Prompt: Retype every line from the beginning of the lines below down to and including the line that contains "click(x=545, y=204)", reproducing each one precisely.

Listing:
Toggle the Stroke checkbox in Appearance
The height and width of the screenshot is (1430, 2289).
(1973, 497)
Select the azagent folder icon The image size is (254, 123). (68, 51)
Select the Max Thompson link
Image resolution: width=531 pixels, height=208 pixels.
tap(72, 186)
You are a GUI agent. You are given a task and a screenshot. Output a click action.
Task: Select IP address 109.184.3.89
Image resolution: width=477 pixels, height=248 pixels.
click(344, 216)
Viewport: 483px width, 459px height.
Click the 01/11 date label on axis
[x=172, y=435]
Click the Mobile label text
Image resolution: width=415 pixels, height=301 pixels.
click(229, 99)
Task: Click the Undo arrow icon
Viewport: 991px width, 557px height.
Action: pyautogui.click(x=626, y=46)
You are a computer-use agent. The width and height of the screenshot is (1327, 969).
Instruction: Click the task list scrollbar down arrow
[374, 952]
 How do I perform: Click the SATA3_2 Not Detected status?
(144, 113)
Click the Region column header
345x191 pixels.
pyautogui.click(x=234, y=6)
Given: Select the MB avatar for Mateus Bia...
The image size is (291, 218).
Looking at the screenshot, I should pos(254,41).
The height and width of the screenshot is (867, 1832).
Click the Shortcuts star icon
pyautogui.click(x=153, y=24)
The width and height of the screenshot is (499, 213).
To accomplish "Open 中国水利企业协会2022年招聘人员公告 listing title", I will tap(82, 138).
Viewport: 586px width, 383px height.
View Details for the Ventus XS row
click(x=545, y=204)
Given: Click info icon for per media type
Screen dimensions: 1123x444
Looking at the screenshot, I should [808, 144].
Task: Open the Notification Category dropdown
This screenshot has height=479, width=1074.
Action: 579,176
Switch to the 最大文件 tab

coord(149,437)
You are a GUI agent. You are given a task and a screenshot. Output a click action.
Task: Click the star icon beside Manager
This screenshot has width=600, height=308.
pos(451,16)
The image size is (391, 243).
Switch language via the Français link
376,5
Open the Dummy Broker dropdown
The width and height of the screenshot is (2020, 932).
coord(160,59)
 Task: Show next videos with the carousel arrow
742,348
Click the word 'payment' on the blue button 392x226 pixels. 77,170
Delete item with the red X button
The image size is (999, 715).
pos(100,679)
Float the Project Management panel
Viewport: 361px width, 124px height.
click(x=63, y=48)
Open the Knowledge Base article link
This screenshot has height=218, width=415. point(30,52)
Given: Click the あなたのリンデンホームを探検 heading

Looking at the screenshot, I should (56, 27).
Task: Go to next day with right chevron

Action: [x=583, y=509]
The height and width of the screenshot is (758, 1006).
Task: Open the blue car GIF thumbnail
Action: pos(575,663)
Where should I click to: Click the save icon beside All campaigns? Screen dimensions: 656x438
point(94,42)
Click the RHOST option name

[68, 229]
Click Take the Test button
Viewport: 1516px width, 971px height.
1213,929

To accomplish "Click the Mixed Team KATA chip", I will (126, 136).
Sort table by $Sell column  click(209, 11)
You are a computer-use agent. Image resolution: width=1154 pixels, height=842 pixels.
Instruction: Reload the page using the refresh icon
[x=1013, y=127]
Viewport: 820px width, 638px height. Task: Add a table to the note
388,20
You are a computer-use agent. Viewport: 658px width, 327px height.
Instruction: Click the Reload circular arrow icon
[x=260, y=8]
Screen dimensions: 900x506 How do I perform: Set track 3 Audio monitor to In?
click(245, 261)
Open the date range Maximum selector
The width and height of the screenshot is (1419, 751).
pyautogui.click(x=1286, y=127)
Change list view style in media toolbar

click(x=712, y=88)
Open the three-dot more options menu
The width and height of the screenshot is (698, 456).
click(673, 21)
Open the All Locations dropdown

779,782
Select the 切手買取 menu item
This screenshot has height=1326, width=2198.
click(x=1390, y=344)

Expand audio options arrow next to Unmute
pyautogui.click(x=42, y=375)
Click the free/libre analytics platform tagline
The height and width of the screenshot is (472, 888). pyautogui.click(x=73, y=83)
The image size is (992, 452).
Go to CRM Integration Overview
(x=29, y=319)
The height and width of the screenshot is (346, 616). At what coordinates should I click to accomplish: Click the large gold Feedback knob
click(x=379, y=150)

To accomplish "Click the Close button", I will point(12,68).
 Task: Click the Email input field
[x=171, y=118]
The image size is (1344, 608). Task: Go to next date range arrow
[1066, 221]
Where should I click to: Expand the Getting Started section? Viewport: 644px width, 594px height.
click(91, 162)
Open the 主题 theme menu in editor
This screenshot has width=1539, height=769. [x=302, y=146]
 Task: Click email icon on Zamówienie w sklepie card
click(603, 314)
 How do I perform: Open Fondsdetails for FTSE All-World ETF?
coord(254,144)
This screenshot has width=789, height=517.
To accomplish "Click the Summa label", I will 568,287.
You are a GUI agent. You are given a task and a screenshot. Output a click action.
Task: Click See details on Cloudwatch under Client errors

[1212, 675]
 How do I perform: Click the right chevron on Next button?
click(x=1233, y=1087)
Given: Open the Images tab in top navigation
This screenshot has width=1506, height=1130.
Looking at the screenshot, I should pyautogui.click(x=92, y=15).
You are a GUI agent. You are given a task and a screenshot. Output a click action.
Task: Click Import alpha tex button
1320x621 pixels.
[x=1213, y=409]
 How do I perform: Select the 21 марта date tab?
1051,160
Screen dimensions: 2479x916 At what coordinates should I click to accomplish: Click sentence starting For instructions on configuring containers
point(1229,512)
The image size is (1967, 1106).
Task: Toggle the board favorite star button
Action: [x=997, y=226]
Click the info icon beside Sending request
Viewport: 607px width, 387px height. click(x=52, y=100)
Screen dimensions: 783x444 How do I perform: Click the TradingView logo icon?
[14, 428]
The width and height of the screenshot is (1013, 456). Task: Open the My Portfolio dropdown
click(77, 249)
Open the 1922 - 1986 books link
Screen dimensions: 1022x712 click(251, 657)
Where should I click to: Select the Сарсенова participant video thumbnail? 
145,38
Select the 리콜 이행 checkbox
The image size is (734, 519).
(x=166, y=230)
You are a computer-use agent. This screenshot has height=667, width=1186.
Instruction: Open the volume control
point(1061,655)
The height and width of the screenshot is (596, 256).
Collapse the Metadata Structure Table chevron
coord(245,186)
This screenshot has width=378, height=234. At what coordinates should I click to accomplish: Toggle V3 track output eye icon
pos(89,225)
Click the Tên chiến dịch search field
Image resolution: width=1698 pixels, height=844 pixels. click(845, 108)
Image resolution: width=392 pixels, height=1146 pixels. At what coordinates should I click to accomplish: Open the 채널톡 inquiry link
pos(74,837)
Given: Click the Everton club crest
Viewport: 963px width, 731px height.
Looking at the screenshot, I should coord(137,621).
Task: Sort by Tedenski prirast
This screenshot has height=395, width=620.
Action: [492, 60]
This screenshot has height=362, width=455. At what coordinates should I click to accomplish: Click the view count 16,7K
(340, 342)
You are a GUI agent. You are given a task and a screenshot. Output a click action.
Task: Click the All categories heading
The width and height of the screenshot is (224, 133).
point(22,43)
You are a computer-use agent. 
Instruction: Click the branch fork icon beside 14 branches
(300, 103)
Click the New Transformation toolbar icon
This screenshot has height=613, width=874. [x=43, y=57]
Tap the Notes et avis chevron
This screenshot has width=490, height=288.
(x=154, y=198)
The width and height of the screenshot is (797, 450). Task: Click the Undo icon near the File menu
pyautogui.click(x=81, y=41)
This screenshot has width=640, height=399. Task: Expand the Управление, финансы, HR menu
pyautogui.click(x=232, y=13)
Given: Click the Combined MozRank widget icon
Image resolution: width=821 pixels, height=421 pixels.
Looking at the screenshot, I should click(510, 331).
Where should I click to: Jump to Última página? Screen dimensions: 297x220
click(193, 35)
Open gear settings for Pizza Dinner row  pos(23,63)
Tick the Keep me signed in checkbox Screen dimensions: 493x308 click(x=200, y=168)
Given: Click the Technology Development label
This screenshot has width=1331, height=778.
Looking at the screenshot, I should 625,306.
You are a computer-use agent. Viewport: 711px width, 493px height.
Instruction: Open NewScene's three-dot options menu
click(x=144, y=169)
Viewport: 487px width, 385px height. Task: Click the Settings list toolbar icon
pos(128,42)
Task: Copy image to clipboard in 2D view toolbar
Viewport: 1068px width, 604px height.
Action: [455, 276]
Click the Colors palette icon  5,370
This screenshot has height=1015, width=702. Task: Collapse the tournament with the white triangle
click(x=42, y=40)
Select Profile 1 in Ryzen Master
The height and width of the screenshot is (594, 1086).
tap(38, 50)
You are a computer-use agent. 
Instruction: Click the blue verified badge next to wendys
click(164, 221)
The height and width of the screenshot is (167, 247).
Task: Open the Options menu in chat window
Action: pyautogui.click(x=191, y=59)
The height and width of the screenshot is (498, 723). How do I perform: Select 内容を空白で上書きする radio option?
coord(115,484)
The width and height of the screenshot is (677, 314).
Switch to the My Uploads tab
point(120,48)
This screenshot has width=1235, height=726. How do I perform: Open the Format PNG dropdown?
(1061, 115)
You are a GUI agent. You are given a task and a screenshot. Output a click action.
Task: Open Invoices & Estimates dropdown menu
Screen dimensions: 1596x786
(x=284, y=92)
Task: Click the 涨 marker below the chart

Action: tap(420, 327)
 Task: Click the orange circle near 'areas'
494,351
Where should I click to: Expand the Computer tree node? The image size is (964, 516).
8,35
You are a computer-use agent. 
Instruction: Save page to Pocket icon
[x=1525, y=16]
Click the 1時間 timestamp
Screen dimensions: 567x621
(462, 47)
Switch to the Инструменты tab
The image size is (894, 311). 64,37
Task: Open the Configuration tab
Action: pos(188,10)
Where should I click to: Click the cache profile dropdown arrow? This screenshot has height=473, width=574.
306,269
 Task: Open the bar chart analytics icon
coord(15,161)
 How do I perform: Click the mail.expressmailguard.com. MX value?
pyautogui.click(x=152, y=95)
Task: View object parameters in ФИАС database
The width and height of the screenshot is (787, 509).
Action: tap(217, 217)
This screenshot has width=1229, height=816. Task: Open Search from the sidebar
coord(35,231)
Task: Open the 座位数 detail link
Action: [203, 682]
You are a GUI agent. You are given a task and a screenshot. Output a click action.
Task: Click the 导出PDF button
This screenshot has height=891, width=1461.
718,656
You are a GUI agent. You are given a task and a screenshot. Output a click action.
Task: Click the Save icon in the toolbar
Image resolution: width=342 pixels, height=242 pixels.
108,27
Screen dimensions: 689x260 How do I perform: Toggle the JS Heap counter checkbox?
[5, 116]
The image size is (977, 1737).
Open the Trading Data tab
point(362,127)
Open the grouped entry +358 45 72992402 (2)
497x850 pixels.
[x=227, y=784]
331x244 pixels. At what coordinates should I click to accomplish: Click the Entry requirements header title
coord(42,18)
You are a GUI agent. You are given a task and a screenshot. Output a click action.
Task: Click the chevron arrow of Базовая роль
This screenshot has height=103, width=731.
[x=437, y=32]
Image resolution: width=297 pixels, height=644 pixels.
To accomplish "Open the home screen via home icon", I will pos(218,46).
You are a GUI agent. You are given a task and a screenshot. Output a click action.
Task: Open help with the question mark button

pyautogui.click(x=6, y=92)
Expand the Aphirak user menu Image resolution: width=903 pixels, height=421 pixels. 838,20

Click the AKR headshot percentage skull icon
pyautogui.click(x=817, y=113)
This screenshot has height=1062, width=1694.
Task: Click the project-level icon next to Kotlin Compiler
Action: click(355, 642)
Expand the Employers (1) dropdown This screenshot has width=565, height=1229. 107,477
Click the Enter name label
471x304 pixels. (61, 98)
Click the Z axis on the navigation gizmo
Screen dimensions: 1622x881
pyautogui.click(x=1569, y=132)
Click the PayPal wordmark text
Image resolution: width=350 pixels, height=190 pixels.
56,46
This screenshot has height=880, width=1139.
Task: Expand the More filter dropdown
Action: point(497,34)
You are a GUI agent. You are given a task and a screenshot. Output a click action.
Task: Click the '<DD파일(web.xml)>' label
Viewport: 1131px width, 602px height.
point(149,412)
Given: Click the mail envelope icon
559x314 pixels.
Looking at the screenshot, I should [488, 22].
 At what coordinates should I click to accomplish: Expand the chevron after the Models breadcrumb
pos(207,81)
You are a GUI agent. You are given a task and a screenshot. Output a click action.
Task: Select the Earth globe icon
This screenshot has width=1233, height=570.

Written solution:
Toggle the Stroke checkbox in Appearance
The height and width of the screenshot is (1430, 2289).
(1973, 497)
Select the azagent folder icon The image size is (254, 123). (68, 51)
Select the Max Thompson link
Image resolution: width=531 pixels, height=208 pixels.
tap(72, 186)
You are a GUI agent. You are given a task and a screenshot. Output a click action.
Task: Select IP address 109.184.3.89
Image resolution: width=477 pixels, height=248 pixels.
click(344, 216)
Viewport: 483px width, 459px height.
Click the 01/11 date label on axis
[x=172, y=435]
Click the Mobile label text
Image resolution: width=415 pixels, height=301 pixels.
click(229, 99)
Task: Click the Undo arrow icon
Viewport: 991px width, 557px height.
Action: pyautogui.click(x=626, y=46)
You are a computer-use agent. The width and height of the screenshot is (1327, 969).
Instruction: Click the task list scrollbar down arrow
[374, 952]
 How do I perform: Click the SATA3_2 Not Detected status?
(144, 113)
Click the Region column header
345x191 pixels.
pyautogui.click(x=234, y=6)
Given: Select the MB avatar for Mateus Bia...
The image size is (291, 218).
Looking at the screenshot, I should pos(254,41).
The height and width of the screenshot is (867, 1832).
Click the Shortcuts star icon
pyautogui.click(x=153, y=24)
The width and height of the screenshot is (499, 213).
To accomplish "Open 中国水利企业协会2022年招聘人员公告 listing title", I will tap(82, 138).
Viewport: 586px width, 383px height.
View Details for the Ventus XS row
click(x=545, y=204)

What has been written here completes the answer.